In his opening statement, Mr Conway told the committee that Mr Delaney's new role would "benefit Irish football".

Mr Delaney has been under scrutiny since it emerged he loaned the association €100,000 to help it through what he described as a "short-term cash flow problem".

Questions have been raised about the financial problems within the FAI that provided the context for such a loan.

The FAI has said it is carrying out two separate reviews by global auditing firm Mazars and Grant Thornton and admitted it broke State funding rules by not declaring the loan to Sports Ireland. 

The crisis deepened yesterday when Sport Ireland suspended funding to the association, which came after Chief Executive John Treacy last week said he could not express confidence in the FAI Board.

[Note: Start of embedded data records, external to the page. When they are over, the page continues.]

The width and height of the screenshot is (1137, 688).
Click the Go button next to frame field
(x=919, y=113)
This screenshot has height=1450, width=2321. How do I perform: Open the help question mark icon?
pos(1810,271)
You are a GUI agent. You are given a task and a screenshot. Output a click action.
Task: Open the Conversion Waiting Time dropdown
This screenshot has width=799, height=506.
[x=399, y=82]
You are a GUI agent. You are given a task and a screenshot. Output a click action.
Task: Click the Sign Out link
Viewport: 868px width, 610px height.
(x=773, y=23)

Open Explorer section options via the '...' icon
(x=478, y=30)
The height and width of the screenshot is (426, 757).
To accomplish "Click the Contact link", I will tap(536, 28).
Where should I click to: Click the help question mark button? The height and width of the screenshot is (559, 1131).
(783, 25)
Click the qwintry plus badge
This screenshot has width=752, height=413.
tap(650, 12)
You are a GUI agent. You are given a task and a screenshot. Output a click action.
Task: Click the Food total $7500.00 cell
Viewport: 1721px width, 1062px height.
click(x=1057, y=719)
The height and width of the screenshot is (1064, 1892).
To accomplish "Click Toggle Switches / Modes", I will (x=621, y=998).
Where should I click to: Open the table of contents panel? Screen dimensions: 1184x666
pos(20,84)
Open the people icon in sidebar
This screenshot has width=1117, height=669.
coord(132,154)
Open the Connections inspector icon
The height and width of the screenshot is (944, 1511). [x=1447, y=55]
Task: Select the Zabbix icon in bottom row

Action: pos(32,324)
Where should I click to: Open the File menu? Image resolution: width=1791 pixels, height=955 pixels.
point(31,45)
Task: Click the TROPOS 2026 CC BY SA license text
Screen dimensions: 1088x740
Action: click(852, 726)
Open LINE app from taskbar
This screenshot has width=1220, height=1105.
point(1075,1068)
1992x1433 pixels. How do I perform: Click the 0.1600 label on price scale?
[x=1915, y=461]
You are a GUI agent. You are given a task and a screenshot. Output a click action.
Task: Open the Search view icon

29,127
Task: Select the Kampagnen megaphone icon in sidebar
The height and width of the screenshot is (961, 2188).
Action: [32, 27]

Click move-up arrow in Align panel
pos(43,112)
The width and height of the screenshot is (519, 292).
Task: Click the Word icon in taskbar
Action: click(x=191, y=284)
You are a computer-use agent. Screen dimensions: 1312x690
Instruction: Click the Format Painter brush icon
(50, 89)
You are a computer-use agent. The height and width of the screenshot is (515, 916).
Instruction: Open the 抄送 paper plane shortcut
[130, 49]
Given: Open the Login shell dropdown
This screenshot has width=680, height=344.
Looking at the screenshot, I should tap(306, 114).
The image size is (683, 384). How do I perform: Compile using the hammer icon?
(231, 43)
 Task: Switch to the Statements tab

Mr Delaney stepped aside from his role as FAI chief executive last month to become Executive Vice President with responsibility for all UEFA and FIFA matters including the proposed World Cup 2030 bid with the UK, the Under 21 Euro bid with Northern Ireland and matters pertaining to the Aviva Stadium from an FAI perspective.

The FAI said the decision to split the roles was taken following a report into governance at the association undertaken by Jonathan Hall Associates which recommended that oversight functions should be separated.

FAI Chief Operating Officer Rea Walshe has been acting as interim CEO since Mr Delaney stood aside to become Executive Vice President on 23 March.